▶ [Work task]
Lines with the word "size" are the answer; copy each of them from the data below.

▶ [Data extracts]
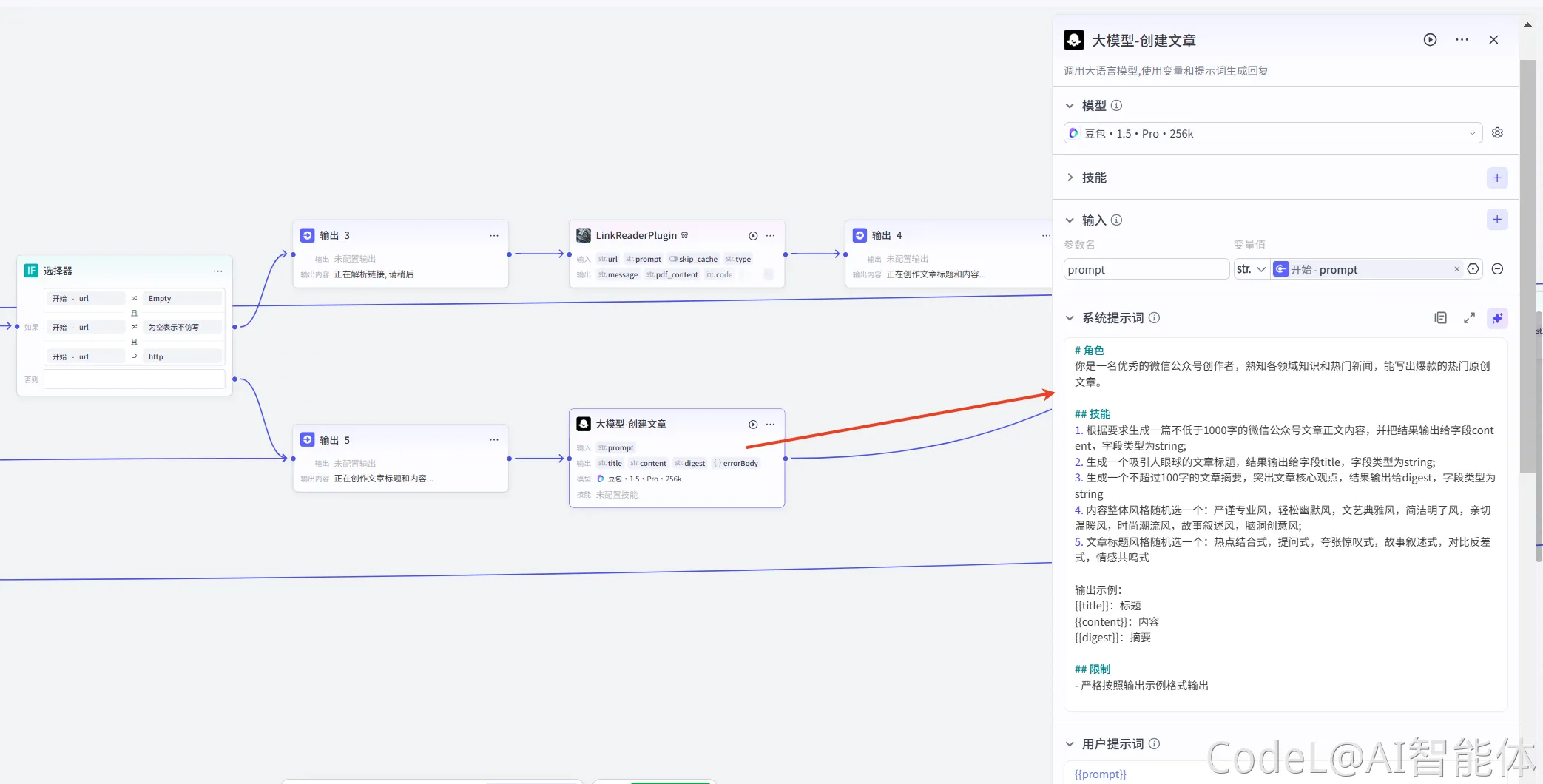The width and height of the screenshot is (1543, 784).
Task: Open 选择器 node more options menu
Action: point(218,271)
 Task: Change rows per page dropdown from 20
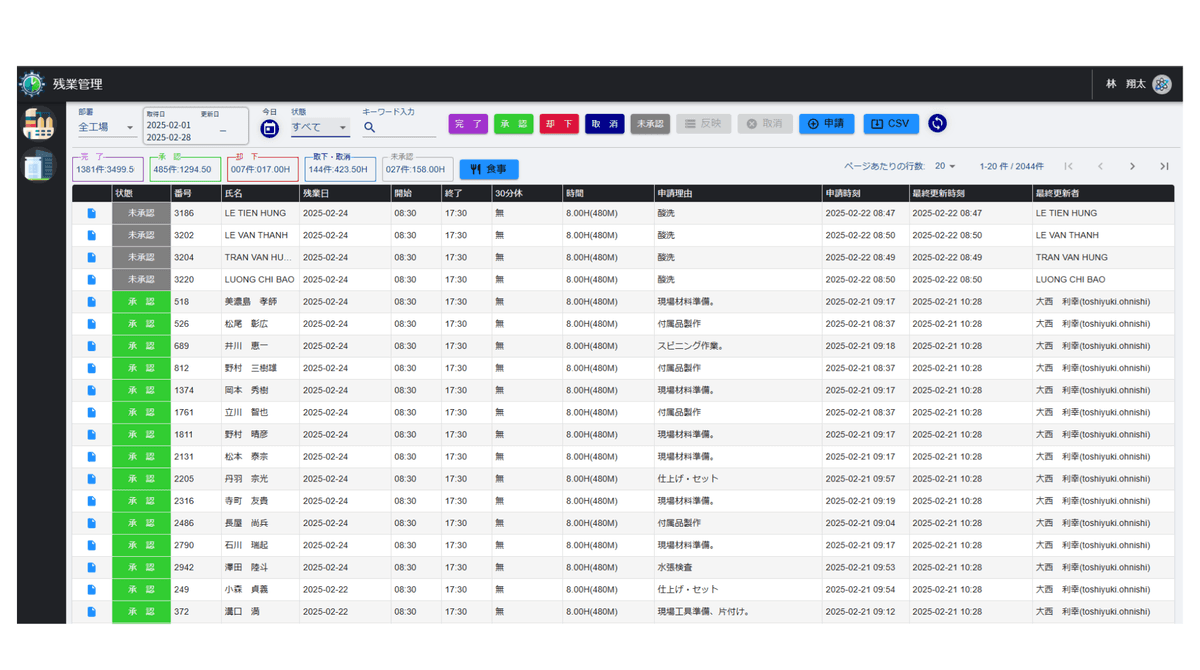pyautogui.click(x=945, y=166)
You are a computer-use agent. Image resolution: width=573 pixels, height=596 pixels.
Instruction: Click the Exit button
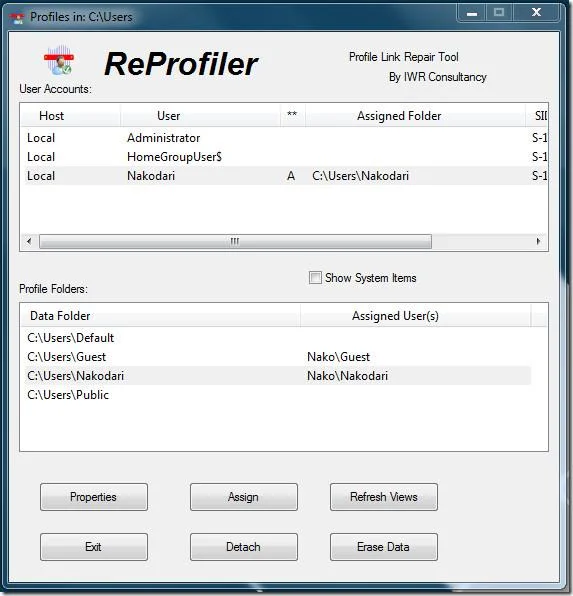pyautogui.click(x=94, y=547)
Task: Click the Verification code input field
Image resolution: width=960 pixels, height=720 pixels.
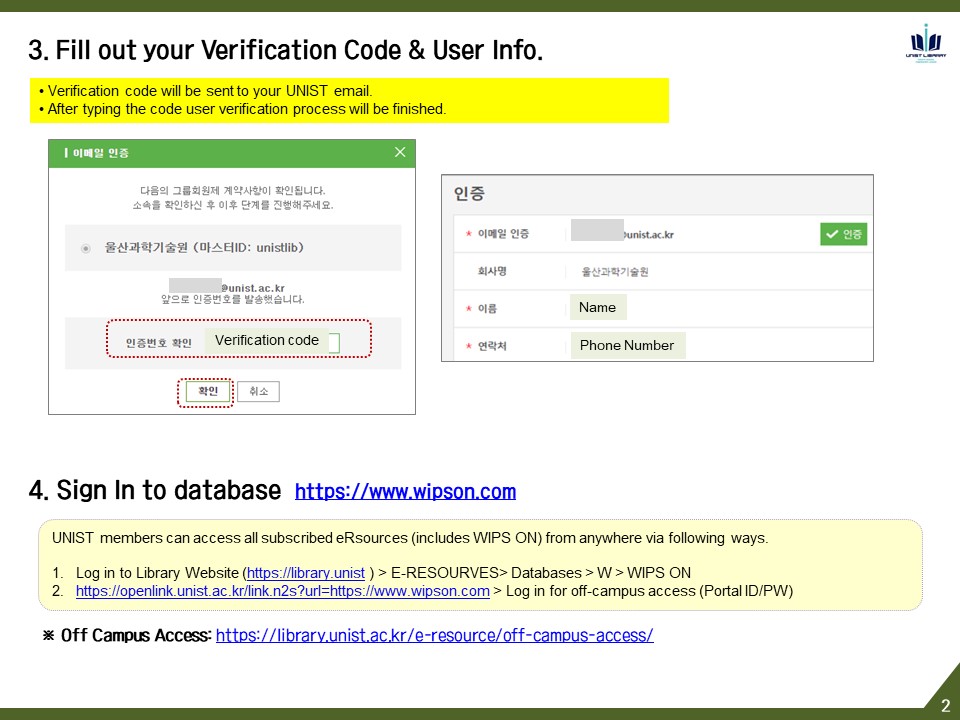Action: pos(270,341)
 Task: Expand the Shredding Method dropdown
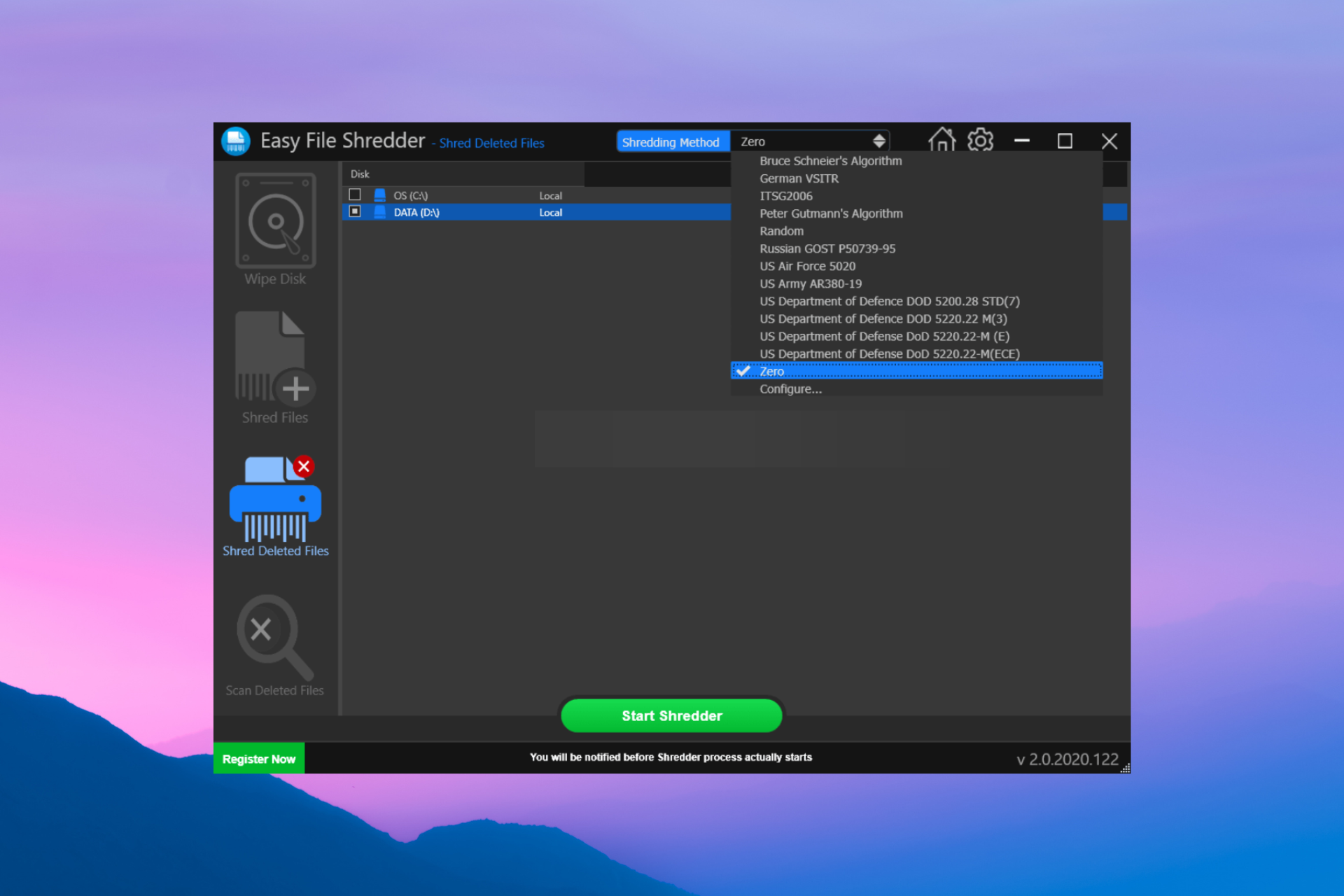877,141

==

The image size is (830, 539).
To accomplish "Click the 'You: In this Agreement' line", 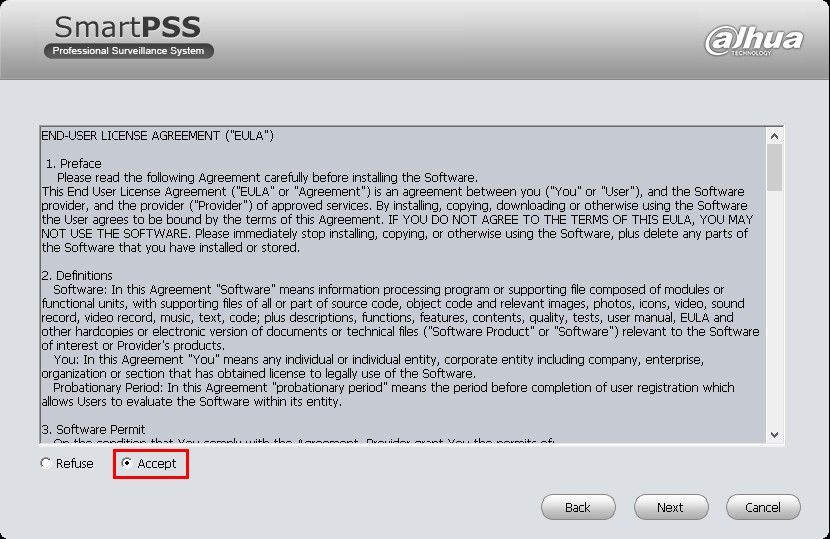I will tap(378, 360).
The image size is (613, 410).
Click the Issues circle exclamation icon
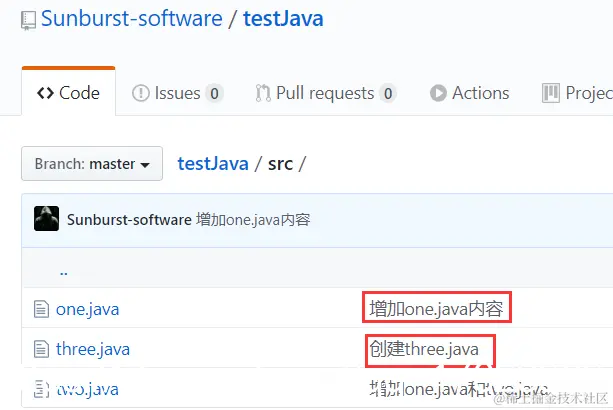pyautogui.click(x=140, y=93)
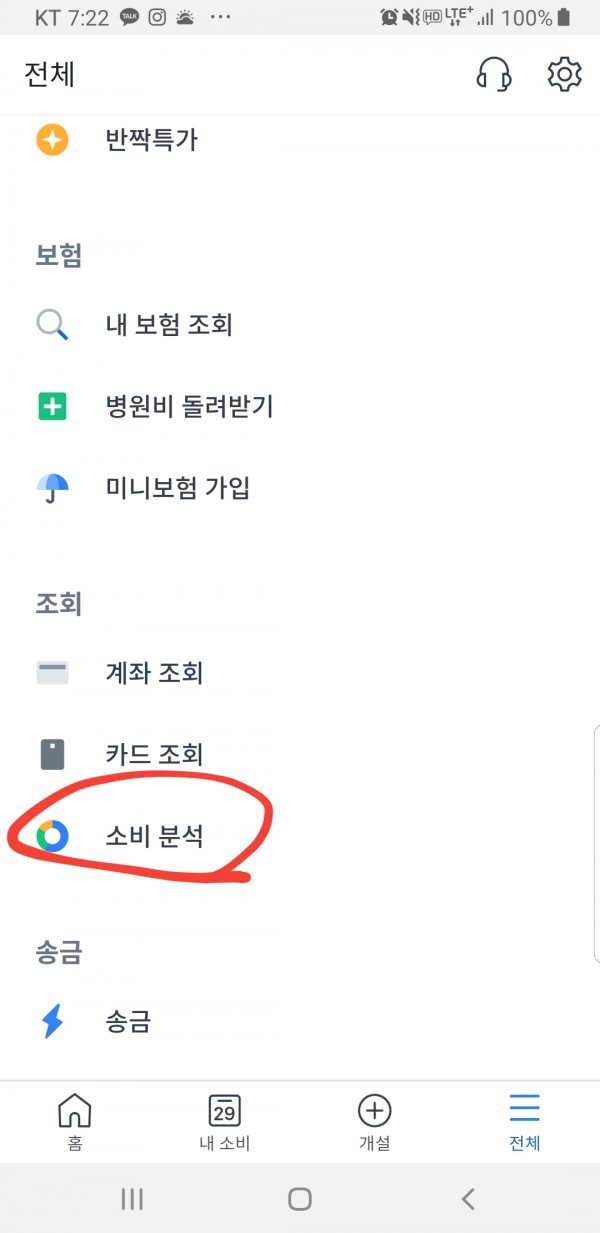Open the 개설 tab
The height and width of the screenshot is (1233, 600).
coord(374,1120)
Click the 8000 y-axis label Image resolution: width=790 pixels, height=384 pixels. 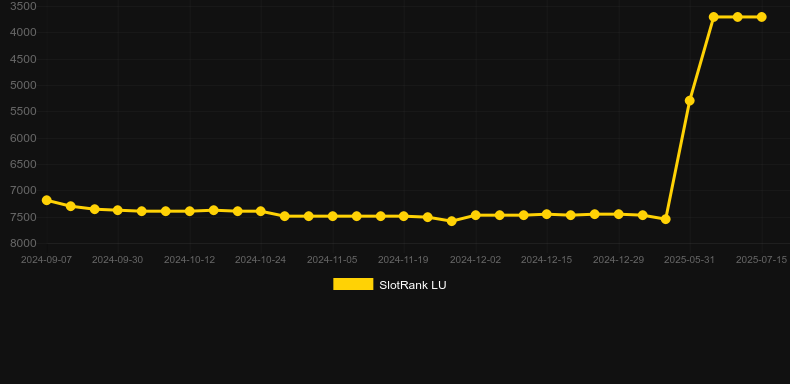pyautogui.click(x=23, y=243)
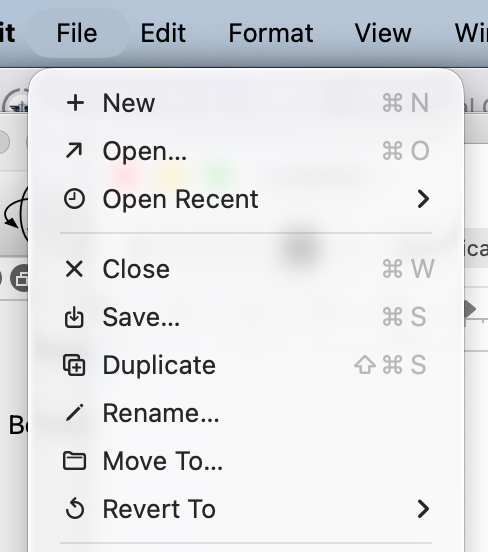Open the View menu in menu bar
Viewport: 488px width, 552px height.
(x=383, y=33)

* * *

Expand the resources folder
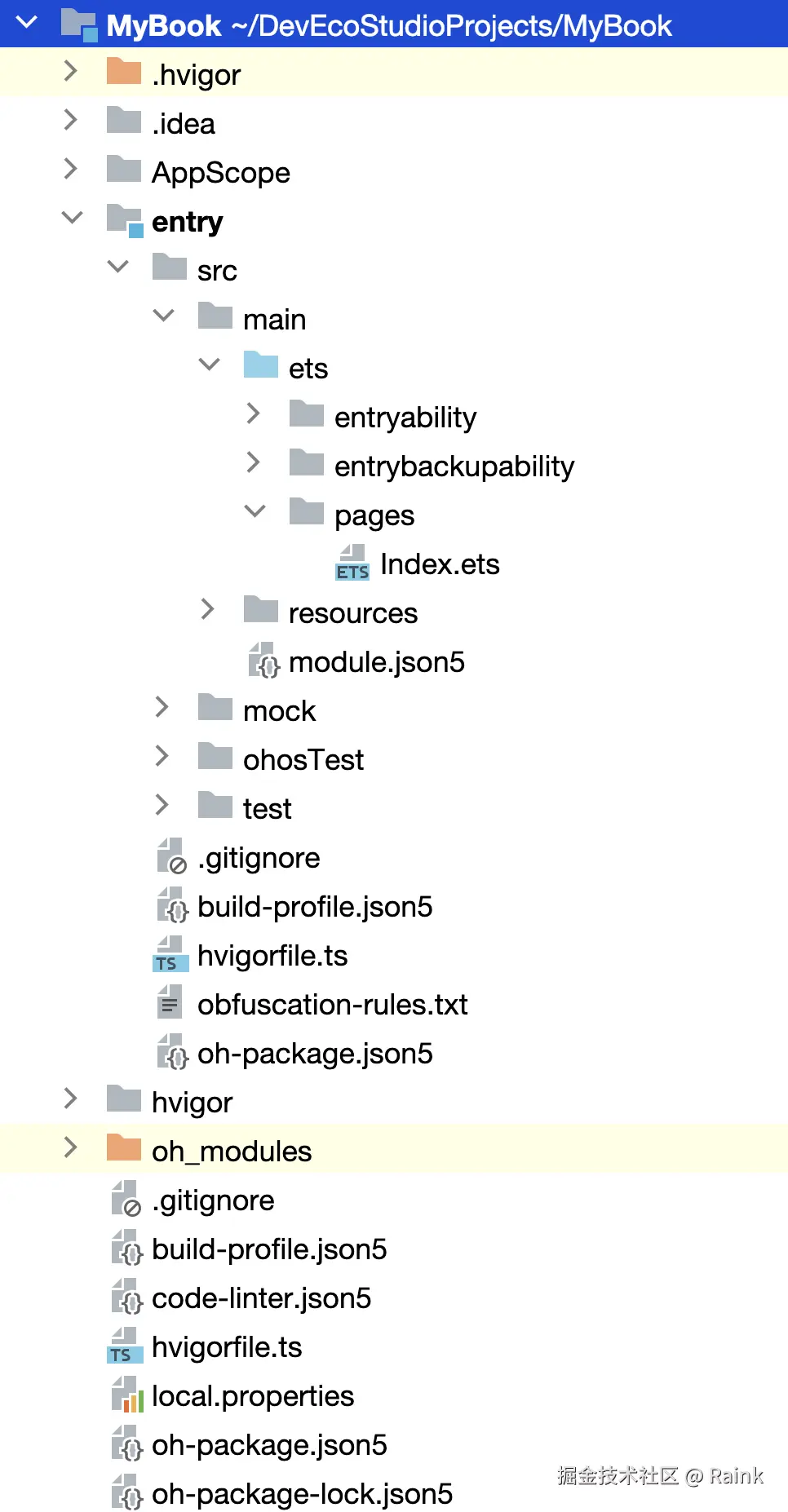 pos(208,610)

▶ [Solution for this exercise]
The image size is (830, 539).
The image size is (613, 410).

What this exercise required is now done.